F2 = Candy antares red, Honda code R-6C-S the hardest colour to match, try Opel L501 or RS Bike paint.

F2 = Parakeet yellow, Honda code Y-31 try Opel L407.

NOTE: All paint colours are subject to fading over the years and from one batch of paint to another. The blue fades much less than the other colours, worst being “Candy Antares Red” and “Parakeet Yellow” as they absorb the most UV light. Body panel specialists always paint up to a fold in the metal, to a piece of trim and if not available or faded the entire panel.

   Obtain more than one quote for painting, my local bodyshop £150, Motorcycle painter at Stafford bike show £375 = 150% markup!!!! prices correct 2011.

See also:- Pattern parts section

Gloss Black

Frame & swinging arm

Indicator mountings

Headlight shell

Satin Black


Center & side stands

Top yoke

Powder Coatings

    For a concourse finish the first coat is usually rubbed down and a final thin top coat applied. A coating specialist used to motorcycle work is advisable, he will be able to detect any weaknesses in the frame after shot blasting and advise as necessary. Protect the coating with bandages while assembling the various components. I find it best to lift the frame onto the engine rather than vice-versa. Now with the engine bolted in fit the center stand, suspension and wheels to lift upright (WARNING: 2 people are recommended here unless your back is 100% plus some). Another possibility would be to assemble the bottom end only, then fit barrels, cylinder head etc; after fitting engine in frame.

   If the coating should get scratched first rub with 1200 grit wet & dry paper, follow with T-cut and then polish with a quality wax.

Chrome and zinc plating

   Best left to a specialist. Chrome plating is expensive and zinc very cheap, remember the final finish is dependant on the metals finish, any rust pitting will show through unless ground back to clean metal. Always try to use a plater that has been recommended by a fellow restorer, if badly done the results are awful. Do also remember that Honda didn’t always polish everything chromed to a mirror finish, a good example being the brake pedal and exhaust collars. Just having the item re-chromed gives a satin finish and is of course cheaper.

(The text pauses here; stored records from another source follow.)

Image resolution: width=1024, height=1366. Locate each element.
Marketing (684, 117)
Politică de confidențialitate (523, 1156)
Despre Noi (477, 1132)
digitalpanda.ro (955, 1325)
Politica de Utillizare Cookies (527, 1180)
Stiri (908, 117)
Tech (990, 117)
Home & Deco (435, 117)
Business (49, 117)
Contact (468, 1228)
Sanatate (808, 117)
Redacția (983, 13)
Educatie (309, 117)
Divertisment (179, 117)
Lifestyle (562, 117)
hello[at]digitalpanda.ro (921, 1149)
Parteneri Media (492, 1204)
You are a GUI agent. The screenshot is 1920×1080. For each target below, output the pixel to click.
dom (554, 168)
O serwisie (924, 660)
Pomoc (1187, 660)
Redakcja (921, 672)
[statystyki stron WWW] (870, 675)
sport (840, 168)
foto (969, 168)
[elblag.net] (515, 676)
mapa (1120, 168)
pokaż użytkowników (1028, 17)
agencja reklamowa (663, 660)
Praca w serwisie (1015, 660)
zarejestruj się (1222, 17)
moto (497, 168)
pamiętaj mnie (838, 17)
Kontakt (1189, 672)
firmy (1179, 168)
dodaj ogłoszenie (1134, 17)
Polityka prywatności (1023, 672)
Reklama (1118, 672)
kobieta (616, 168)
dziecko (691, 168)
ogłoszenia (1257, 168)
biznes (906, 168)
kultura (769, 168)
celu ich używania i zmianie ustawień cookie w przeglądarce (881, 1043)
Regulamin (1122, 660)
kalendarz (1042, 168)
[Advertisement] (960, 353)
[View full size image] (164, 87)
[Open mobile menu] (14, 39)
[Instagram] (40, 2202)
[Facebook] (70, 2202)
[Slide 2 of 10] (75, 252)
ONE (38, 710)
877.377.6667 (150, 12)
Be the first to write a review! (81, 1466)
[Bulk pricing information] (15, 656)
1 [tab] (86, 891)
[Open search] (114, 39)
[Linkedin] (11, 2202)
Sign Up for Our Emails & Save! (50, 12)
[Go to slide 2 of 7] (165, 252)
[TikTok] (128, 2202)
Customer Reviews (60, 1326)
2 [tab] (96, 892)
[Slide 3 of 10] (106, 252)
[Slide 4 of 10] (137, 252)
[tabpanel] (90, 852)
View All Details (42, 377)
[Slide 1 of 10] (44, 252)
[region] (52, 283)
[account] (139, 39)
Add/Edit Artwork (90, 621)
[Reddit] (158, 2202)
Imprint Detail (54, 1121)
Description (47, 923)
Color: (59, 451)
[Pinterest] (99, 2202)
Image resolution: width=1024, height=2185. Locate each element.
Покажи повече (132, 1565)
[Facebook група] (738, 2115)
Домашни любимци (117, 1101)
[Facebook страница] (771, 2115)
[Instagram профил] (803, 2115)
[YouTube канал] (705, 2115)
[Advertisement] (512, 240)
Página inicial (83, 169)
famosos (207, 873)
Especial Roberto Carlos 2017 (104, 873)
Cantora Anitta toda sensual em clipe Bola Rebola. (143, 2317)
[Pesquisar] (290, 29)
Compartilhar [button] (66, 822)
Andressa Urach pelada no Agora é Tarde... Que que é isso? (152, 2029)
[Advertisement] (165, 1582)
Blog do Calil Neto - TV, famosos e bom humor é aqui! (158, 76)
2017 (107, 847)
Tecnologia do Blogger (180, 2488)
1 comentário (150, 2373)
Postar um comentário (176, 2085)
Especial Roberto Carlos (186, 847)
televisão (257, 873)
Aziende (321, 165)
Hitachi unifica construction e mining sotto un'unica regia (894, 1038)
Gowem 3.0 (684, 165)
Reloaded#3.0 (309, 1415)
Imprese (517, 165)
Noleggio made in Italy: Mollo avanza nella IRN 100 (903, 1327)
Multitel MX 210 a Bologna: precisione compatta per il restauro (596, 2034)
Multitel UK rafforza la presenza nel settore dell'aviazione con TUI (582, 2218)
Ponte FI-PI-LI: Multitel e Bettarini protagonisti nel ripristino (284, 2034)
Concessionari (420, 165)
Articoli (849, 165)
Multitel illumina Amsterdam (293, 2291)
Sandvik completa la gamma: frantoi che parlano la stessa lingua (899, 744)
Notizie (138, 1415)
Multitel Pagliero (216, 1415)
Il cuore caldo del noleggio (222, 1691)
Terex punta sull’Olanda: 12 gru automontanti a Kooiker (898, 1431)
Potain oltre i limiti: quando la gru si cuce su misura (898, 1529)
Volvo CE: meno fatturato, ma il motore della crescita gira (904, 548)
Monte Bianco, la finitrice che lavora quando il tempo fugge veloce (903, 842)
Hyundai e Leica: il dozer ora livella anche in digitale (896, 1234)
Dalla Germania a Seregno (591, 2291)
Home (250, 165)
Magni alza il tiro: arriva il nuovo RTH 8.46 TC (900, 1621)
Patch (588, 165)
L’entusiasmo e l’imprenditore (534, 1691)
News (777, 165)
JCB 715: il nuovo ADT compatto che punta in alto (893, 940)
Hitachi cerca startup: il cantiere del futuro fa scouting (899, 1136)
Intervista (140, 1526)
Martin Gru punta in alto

   Tip: When replacing new or re-chromed parts. The chain case in particular is awkward to fit, protect your investment with cloths or thick polythene sheet to avoid damage.

   Zinc chromate (yellow finish) is applied to some automotive parts for even better corrosion resistance and it stops zinc oxide (white spots) forming. Which parts of a CB400F used this I know not, e-mail me if you can help add to my short list.

1. I think most of the screws and bracketry on the carburetors including the two levers forming p/no.16017-333-004 Link Set (Choke and idle speed levers).

2. Rod comp., RR brake p/no.43451-377-000.

3. Pipe, main stand pivot p/no.50526-286-000.

4. Side and center stand springs.

Tip: When sorting parts for zinc plating, how about having the tool kit re-plated, I did and it looks better than new.

Warning: Do not have the rear brake adjustment nut replated, it is not steel and will dissolve during the process.

Further protection

   3M produce two excellent paint protection films and it may be worth considering the following:-

1. A patch on the front mudguard where the speedo cable rubs, this does eventually wear away the chrome plating.

2. A patch on the fuel tank between it and the seat, this also, given time, wears down to bare metal.

I used the 3M Ventureshield product with superb results, I will definitely use this on any future new vehicle paintwork.

Tip: If making your own template. Apply masking tape to the area you are going to protect and draw the shape required. Remove the masking tape, stick it onto a sheet of paper & cut it out. You now have a template for cutting out your shape from a sheet of paint protection film.